(The data begins)

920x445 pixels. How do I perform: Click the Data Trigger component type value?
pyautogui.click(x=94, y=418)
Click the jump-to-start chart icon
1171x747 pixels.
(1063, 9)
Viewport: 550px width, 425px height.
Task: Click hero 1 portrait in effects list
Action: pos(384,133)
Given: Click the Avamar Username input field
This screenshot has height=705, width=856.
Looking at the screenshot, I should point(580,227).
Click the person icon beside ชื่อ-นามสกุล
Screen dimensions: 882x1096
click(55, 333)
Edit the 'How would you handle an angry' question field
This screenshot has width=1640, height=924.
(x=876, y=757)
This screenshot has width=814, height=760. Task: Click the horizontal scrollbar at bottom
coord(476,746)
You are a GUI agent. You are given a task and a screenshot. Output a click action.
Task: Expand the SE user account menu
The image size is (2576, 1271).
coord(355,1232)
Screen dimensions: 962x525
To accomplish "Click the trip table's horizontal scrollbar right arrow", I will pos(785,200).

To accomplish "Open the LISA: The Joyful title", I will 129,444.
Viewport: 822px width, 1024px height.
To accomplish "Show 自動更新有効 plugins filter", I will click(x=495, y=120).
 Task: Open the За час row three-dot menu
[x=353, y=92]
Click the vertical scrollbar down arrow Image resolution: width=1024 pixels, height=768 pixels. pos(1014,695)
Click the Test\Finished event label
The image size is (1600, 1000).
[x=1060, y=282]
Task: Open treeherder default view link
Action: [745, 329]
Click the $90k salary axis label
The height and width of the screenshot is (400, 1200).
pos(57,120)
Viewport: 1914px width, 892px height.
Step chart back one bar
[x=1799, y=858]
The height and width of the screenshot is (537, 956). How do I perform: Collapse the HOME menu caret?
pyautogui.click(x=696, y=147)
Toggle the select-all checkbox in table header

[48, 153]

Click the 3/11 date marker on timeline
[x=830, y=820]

(The data ends)

What you have to do
Once the line containing "Given: Click the Avamar Username input field" has been retyped, stop. Begin at the first line of the material and reproduce every line up to it exactly.

Answer box
920x445 pixels. How do I perform: Click the Data Trigger component type value?
pyautogui.click(x=94, y=418)
Click the jump-to-start chart icon
1171x747 pixels.
(1063, 9)
Viewport: 550px width, 425px height.
Task: Click hero 1 portrait in effects list
Action: pos(384,133)
Given: Click the Avamar Username input field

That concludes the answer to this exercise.